Professor Simes, in his work on Future Interests, sec. 771, after an analysis of all of the cases, including those above mentioned, says that the prior interest will be divested or not divested on the failure of the succeeding interest, as will more nearly accord with the probable intention of the testator, and concludes with these words: "But, if it is impossible to make any inference as to the testator's intent, then it is believed to be more nearly in accordance with the position of the American courts to say that there is a presumption that the preceding estate is not divested."

We thus see that, while this court has not passed directly upon this particular question, general principles, as well as the decisions on similar cases from other jurisdictions, require us to hold that, in the absence of any well-founded showing that it was the intention of Jonathan Plowman that the last child who survived, and who happened to die without issue surviving, was to have her estate terminated upon the failure of both conditions mentioned in the will, viz., dying without lawful issue and being survived by a brother or sister, it must necessarily be held that Rachel Plowman took a fee-simple estate, which was subject to being disposed of by her will. As indicated above, we think this conforms to the testator's actual intention manifested by the language used, and conforms to the weight of authority in American courts, and, by so holding, none of the tenets peculiar to the law of real estate or the construction of wills are violated.

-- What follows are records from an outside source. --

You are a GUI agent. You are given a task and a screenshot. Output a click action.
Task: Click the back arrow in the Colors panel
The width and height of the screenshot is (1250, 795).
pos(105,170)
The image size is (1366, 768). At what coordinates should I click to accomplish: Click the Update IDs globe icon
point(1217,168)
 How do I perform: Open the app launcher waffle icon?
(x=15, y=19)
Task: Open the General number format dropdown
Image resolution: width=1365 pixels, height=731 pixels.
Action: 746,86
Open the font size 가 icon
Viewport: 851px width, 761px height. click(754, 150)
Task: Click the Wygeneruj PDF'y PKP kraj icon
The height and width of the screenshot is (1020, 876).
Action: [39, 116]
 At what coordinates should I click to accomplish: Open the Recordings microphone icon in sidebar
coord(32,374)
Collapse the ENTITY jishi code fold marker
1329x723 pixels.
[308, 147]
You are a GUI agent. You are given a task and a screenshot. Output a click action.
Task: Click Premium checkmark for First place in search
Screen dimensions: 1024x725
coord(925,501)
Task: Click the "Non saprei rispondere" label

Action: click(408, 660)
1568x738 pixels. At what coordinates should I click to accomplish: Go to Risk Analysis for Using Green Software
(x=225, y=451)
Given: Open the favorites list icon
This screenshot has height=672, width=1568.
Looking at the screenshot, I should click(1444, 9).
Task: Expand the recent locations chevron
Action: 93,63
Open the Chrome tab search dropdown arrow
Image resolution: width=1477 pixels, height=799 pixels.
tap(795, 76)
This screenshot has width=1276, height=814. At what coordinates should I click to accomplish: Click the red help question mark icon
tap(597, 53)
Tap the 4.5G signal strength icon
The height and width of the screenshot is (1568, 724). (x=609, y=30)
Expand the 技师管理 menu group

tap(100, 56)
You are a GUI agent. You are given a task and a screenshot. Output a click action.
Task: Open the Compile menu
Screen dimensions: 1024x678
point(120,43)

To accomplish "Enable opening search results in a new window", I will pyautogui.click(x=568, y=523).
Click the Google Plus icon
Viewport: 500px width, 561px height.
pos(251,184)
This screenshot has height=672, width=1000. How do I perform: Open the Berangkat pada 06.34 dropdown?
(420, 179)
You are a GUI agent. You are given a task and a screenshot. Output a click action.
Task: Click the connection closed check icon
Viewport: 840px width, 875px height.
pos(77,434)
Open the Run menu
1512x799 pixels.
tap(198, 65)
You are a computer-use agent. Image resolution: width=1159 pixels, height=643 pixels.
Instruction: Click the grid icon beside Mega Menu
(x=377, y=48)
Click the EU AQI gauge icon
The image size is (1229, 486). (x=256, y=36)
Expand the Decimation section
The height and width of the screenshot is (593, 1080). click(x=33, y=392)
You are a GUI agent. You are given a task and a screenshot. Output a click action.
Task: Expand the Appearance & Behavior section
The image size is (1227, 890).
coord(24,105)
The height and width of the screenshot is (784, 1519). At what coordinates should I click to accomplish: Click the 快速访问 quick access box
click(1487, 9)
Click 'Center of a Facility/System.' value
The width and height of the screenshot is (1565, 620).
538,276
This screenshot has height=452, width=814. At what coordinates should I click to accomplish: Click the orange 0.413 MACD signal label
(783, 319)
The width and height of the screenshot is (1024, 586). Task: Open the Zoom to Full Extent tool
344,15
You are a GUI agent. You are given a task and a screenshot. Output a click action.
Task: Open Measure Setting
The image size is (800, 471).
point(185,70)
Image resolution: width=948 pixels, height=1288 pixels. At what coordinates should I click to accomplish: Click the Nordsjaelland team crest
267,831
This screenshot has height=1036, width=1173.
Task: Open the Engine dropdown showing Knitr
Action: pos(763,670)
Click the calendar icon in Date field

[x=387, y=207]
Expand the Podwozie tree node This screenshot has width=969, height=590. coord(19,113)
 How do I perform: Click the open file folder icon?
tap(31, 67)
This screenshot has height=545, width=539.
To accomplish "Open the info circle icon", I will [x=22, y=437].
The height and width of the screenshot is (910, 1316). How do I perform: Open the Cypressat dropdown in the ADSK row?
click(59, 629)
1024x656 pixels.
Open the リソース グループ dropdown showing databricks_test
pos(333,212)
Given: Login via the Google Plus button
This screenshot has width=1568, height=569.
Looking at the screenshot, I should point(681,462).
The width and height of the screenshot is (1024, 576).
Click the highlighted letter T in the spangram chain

We are of the opinion that when Rachel Plowman became the last child of Jonathan Plowman to survive, the estates given her by the sixth and ninth paragraphs of his will became fee-simple interests and subject to her disposition by will.

The decree of the circuit court of Macoupin County was erroneous, and it is reversed and the cause remanded, with directions to proceed in a manner not inconsistent with the views expressed herein.

Reversed and remanded, with directions.

Mr. CHIEF JUSTICE SIMPSON took no part in the consideration or decision of this case.